Data supplied
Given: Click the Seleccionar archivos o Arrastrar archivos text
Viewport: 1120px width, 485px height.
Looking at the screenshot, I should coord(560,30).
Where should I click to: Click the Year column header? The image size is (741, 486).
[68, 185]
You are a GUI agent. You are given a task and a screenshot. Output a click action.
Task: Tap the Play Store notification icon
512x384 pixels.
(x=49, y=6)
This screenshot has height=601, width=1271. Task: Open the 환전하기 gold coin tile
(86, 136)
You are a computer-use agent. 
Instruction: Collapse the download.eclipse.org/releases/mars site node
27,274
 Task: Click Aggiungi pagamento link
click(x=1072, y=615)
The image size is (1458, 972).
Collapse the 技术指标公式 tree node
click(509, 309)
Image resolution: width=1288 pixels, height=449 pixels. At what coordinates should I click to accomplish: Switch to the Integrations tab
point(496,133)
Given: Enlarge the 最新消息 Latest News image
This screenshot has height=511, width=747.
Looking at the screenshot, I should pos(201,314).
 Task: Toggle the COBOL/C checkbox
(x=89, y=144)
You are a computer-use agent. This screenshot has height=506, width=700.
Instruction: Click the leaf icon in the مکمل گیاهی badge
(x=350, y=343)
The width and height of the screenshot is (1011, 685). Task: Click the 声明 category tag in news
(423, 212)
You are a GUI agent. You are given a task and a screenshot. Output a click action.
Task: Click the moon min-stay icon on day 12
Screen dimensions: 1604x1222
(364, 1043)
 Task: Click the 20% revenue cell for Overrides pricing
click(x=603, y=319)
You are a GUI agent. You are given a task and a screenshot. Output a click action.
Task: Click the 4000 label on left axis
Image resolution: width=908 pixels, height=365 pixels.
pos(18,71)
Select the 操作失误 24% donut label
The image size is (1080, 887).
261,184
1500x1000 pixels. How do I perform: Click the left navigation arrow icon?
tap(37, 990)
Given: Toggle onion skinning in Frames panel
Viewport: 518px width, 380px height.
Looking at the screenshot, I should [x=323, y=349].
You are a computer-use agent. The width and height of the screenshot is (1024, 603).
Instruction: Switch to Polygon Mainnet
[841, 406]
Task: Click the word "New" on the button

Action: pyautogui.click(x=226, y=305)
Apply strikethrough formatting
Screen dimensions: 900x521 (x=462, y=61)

Your objective
Supply the entire listing above again, word for word.

Worked solution
Given: Click the Seleccionar archivos o Arrastrar archivos text
Viewport: 1120px width, 485px height.
Looking at the screenshot, I should coord(560,30).
Where should I click to: Click the Year column header? The image size is (741, 486).
[68, 185]
You are a GUI agent. You are given a task and a screenshot. Output a click action.
Task: Tap the Play Store notification icon
512x384 pixels.
(x=49, y=6)
This screenshot has height=601, width=1271. Task: Open the 환전하기 gold coin tile
(86, 136)
You are a computer-use agent. 
Instruction: Collapse the download.eclipse.org/releases/mars site node
27,274
 Task: Click Aggiungi pagamento link
click(x=1072, y=615)
The image size is (1458, 972).
Collapse the 技术指标公式 tree node
click(509, 309)
Image resolution: width=1288 pixels, height=449 pixels. At what coordinates should I click to accomplish: Switch to the Integrations tab
point(496,133)
Given: Enlarge the 最新消息 Latest News image
This screenshot has height=511, width=747.
Looking at the screenshot, I should pos(201,314).
 Task: Toggle the COBOL/C checkbox
(x=89, y=144)
You are a computer-use agent. This screenshot has height=506, width=700.
Instruction: Click the leaf icon in the مکمل گیاهی badge
(x=350, y=343)
The width and height of the screenshot is (1011, 685). Task: Click the 声明 category tag in news
(423, 212)
You are a GUI agent. You are given a task and a screenshot. Output a click action.
Task: Click the moon min-stay icon on day 12
Screen dimensions: 1604x1222
(364, 1043)
 Task: Click the 20% revenue cell for Overrides pricing
click(x=603, y=319)
You are a GUI agent. You are given a task and a screenshot. Output a click action.
Task: Click the 4000 label on left axis
Image resolution: width=908 pixels, height=365 pixels.
pos(18,71)
Select the 操作失误 24% donut label
The image size is (1080, 887).
261,184
1500x1000 pixels. How do I perform: Click the left navigation arrow icon?
tap(37, 990)
Given: Toggle onion skinning in Frames panel
Viewport: 518px width, 380px height.
Looking at the screenshot, I should [x=323, y=349].
You are a computer-use agent. The width and height of the screenshot is (1024, 603).
Instruction: Switch to Polygon Mainnet
[841, 406]
Task: Click the word "New" on the button

Action: pyautogui.click(x=226, y=305)
Apply strikethrough formatting
Screen dimensions: 900x521 (x=462, y=61)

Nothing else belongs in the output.